This is the second article in the “Why is Spark Fast? And how to make it run faster “series”. The serie discusses the mechanisms behind Apacha Spark and how this data-processing Framework disrupted the Big Data ecosystem. Reading the first part beforehand is recommended.
Throughout the first article of the series we went through the basics of Spark, and more precisely, its SparkSQL module. We now know that Spark sees the jobs that we submit as a list of transformations and actions that it needs to execute. This article will go through the mechanisms that turn that list into the job’s physical execution plan.
Spark is a lazy magician
First of all, an important concept to remember when working with Spark is that it relies on lazy evaluation. That means that when you submit a job, Spark will only do its magic when it must to — i.e.. When it receives an action (like when the driver asks for some data or when it needs to store data into HDFS).
Instead of running the transformations one by one as soon as it receives them, Spark stores these transformations in a DAG (Directed Acyclic Graph). And as soon as it receives an action, it runs the whole DAG and delivers the requested output. This enables it to optimize its execution plan based on the job’s DAG, instead of running the transformations sequentially.
How it all happens
Spark relies on Catalyst, its optimizer, to perform the necessary optimizations to generate the most efficient execution plan. At its core, Catalyst includes a general library dedicated to representing trees and applying rules to manipulate them. It leverages functional programming constructs in Scala and offers libraries specific to relational query processing.

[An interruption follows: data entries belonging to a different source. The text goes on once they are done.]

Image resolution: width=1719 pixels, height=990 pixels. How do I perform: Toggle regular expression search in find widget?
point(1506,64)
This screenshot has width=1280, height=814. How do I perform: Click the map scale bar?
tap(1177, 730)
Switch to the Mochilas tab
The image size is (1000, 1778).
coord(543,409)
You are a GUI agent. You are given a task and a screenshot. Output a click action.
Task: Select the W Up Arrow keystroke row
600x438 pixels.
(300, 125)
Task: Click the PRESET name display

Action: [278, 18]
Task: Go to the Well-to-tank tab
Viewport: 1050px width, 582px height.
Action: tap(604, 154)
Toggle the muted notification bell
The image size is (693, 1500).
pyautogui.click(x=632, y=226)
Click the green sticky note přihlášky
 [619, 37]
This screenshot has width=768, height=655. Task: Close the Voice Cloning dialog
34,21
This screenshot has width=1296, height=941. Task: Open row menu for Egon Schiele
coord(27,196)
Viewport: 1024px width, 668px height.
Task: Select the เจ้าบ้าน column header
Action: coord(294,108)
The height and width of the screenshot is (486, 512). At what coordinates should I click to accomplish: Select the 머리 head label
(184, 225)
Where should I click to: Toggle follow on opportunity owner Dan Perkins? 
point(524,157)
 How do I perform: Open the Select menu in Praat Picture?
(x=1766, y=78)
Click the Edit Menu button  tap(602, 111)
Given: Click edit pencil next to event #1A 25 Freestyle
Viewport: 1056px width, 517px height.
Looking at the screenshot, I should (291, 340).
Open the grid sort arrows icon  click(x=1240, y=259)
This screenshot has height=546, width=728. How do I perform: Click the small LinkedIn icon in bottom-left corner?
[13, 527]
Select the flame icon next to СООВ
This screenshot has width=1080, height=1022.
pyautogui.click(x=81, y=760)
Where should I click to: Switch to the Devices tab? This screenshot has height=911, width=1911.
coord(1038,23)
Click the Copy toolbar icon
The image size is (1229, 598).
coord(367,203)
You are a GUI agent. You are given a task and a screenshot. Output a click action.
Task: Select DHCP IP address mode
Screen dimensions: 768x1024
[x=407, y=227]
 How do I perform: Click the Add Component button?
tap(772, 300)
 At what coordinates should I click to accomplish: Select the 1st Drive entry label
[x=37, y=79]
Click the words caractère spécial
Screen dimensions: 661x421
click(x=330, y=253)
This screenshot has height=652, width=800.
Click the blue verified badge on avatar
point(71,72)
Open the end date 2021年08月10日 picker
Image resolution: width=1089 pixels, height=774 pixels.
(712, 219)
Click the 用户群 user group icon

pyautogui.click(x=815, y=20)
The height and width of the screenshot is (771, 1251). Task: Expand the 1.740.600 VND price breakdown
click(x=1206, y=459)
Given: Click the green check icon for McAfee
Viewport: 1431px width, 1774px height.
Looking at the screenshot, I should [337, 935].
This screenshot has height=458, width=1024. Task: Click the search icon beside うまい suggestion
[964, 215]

Catalyst’s main data type is a tree composed of node objects, on which it applies a set of rules to optimize it. These optimizations are performed via four different phases, as indicated in the diagram below:
Logical/Physical plan
One distinction that may not be very clear at first is the usage of the terms “logical plan” and “physical plan”. To put it simply, a logical plan consists of a tree describing what needs to be done, without implying how to do it. Whereas a physical plan describes exactly what every node in the tree would do.
For example, a logical plan simply indicates that there’s a join operation that needs to be done. While the physical plan fixes the join type (e.g. ShuffleHashJoin) for that specific operation.
Now let’s go through these four steps and delve deeper into Catalyst’s logic.
Step 1: Analysis
The starting point for the Catalyst optimization pipeline is a set of unresolved attribute references or relations. Whether you’re using SQL or the DataFrame/Dataset APIs, SparkSQL has no idea at first on your data types or even the existence of the columns that you’re referring to (this is what we mean by unresolved). If you submit a select
query, SparkSQL will first use Catalyst to determine the type of every column you pass and whether the columns you’re using actually exist. To do so it relies mainly on Catalyst’s trees and rules mechanisms.
It first creates a tree for the unresolved logical plan. Then, starts applying rules on it until it resolves all of the attribute references and relations. Throughout this process Catalyst relies on a Catalog object that tracks the tables in all data sources.
Step 2: Logical optimization
In this phase, Catalyst gets some help. With the release of Spark 2.2 in 2017, a cost-based optimizer framework was introduced. Contrarily to rule-based optimizations, a cost-based optimizer uses statistics and cardinalities to find the most efficient execution plan, instead of simply applying a set of rules.
The output of the analysis step is a logical plan that then goes through a series of rule-based and cost-based optimizations in this second step. Catalyst applies all of the optimization rules on the logical plan and works with the cost-based optimizer to deliver an optimized logical plan to the next step.
Step 3: Physical planning
Just like the previous step, SparkSQL uses both Catalyst and the cost-based optimizer for the physical planning. It generates multiple physical plans based on the optimized logical plan before leveraging a set of physical rules and statistics to offer the most efficient physical plan.
Step 4: Code generation
Finally, Catalyst uses quasiquotes, a special feature offered by Scala, to generate the Java bytecode to run on each machine. Catalysts uses this feature by transforming the job’s tree into an abstract syntax tree (AST) that is evaluated by Scala. Which then compiles and runs the generated code.
To sum up
Spark SQL relies on a sophisticated pipeline to optimize the jobs that it needs to execute, and it uses Catalyst, its optimizer, in all of the steps of this process. This optimization mechanism is one of the main reasons for Spark’s astronomical performance and its effectiveness.